Myasthenia gravis is an autoimmune disorder, with antibodies to the postsynaptic acetylcholine receptor (Ach-R) or (less commonly) the muscle-specific tyrosine kinase (MuSK). Using tests available at the time of writing, antibodies are not detected in some patients. Myasthenia gravis presents most often in females aged 10 to 30 years and males aged 50 to 70 years. To confirm a diagnosis of myasthenia gravis, muscle fatigability must be shown, typically in the ocular, facial, bulbar or limb muscles. Ptosis may improve after applying ice to the eyelid. Myasthenia gravis does not cause sensory loss, sphincter disturbance or loss of reflexes—if these are present, consider an alternative diagnosis and refer for expert advice.

Many patients with ocular symptoms only (ocular myasthenia) are at risk of developing generalised disease within 2 years of onset. This is more likely in patients who have anti–Ach-R antibodies. Observational studies suggest that corticosteroids may reduce progression to generalised myasthenia gravis, or else mask the symptoms of generalised disease—the potential benefit needs to be weighed against the harms of immunosuppression.
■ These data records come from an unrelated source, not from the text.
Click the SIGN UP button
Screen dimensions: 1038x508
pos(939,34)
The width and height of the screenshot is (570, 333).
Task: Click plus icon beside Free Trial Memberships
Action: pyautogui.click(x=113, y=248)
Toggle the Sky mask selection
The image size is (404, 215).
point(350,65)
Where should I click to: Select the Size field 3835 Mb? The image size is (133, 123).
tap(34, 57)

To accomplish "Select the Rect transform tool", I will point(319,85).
When myasthenia gravis is suspected, investigations that can help confirm the diagnosis include:

  • blood tests for Ach-R antibodies—these are positive in about 85% of patients. If the result is negative, consider testing for MuSK antibodies, especially if the patient has bulbar symptoms
  • neurophysiological tests—appropriate findings are a decremental response on repetitive stimulation or positive single-fibre electromyography.

Perform thyroid function tests and measure vitamin B12 concentration in all patients, because patients with myasthenia gravis are at higher risk of other autoimmune disorders. Also perform a computed tomography scan of the chest, to check for a thymoma.
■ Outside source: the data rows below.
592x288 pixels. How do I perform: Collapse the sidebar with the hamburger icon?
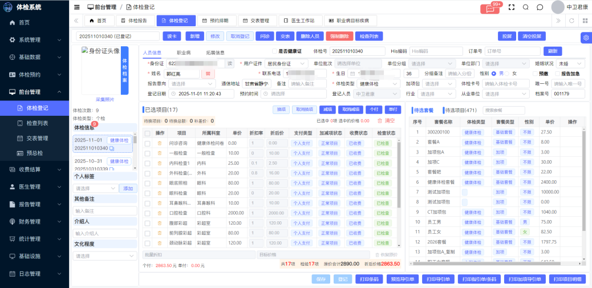[77, 7]
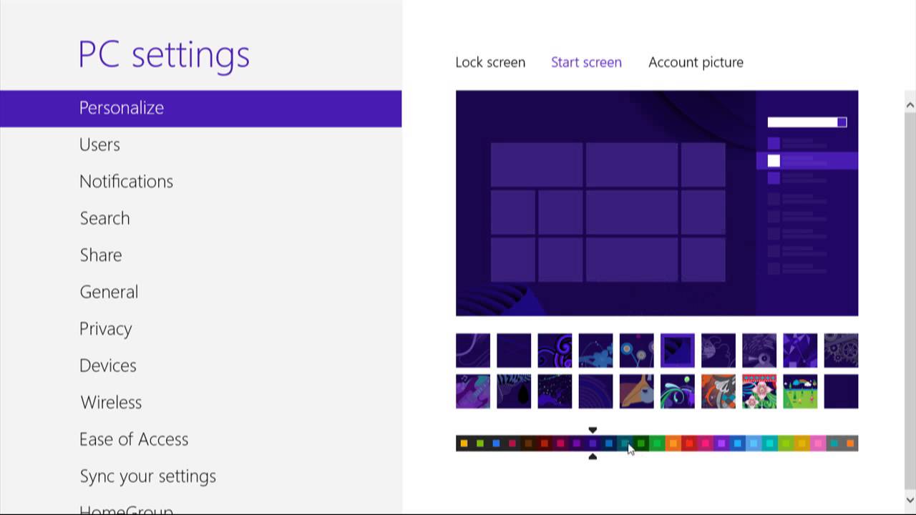Pick the yellow swatch at far left of color strip

tap(464, 443)
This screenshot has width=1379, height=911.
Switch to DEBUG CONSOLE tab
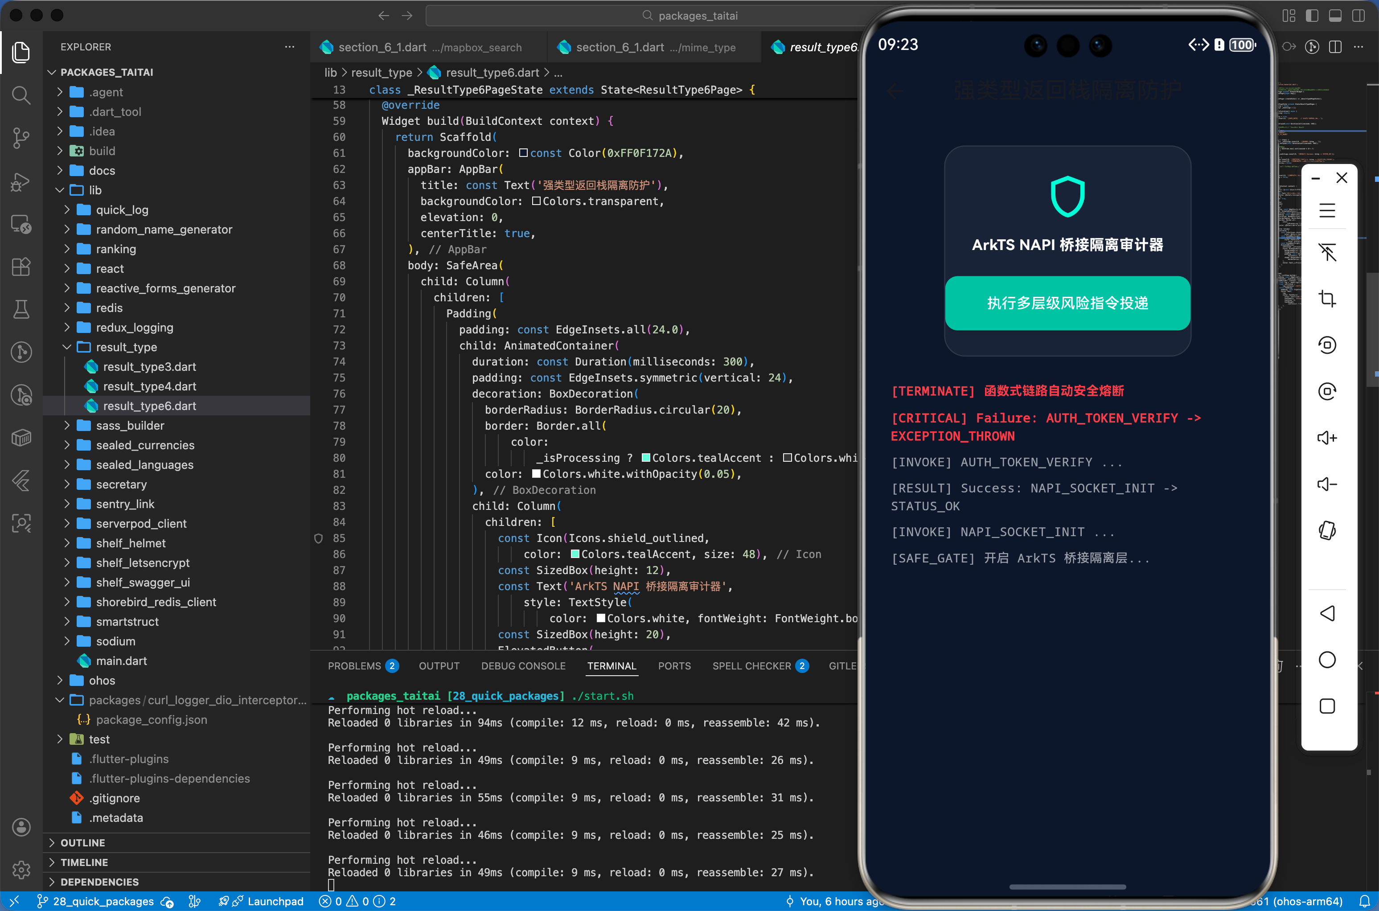point(523,666)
If the patient has ocular signs only and serology is negative, consider magnetic resonance imaging of the brain to exclude a structural abnormality.

When the investigations above are equivocal or negative but myasthenia gravis is still suspected, refer for expert advice and consideration of an edrophonium (Tensilon) test—this test should be performed under expert care in a hospital setting with resuscitation facilities.

Many drugs can make myasthenia gravis worse (see advice).